**Work to do**.
Pull out the records word for word, starting at the very beginning and ending at the line that contains "coord(7,367)", with both of those lines included. Leave the pictures out of your answer.

**Available data**.
▬▬▬▬▬▬

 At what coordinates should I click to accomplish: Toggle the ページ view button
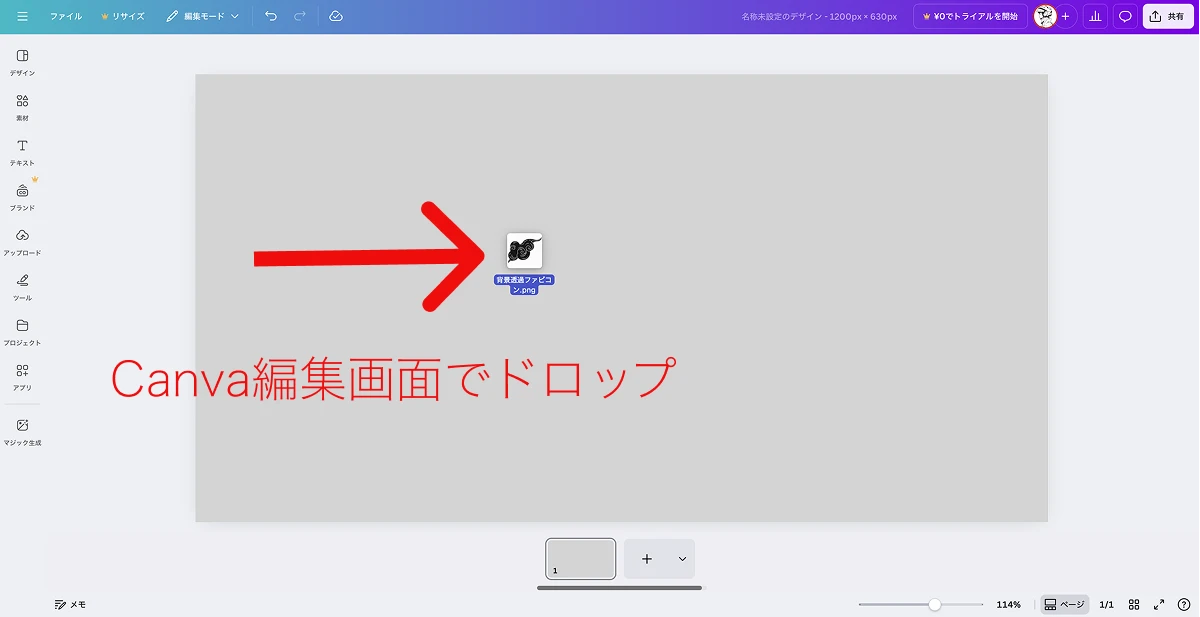coord(1064,604)
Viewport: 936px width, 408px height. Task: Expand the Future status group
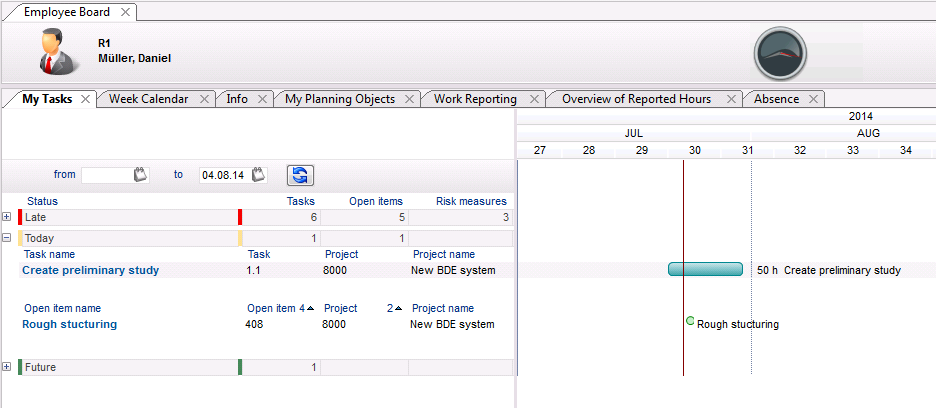coord(7,367)
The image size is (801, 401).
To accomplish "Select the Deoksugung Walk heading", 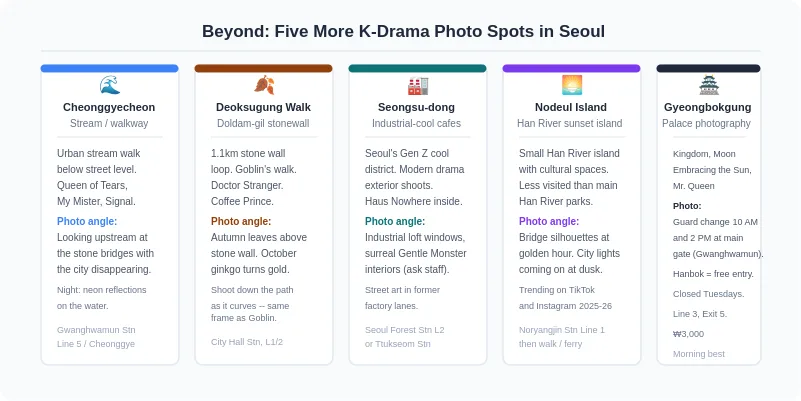I will coord(263,107).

▬▬▬▬▬▬

**Task result**.
 At what coordinates should I click to accomplish: Toggle the ページ view button
coord(1064,604)
Viewport: 936px width, 408px height. Task: Expand the Future status group
coord(7,367)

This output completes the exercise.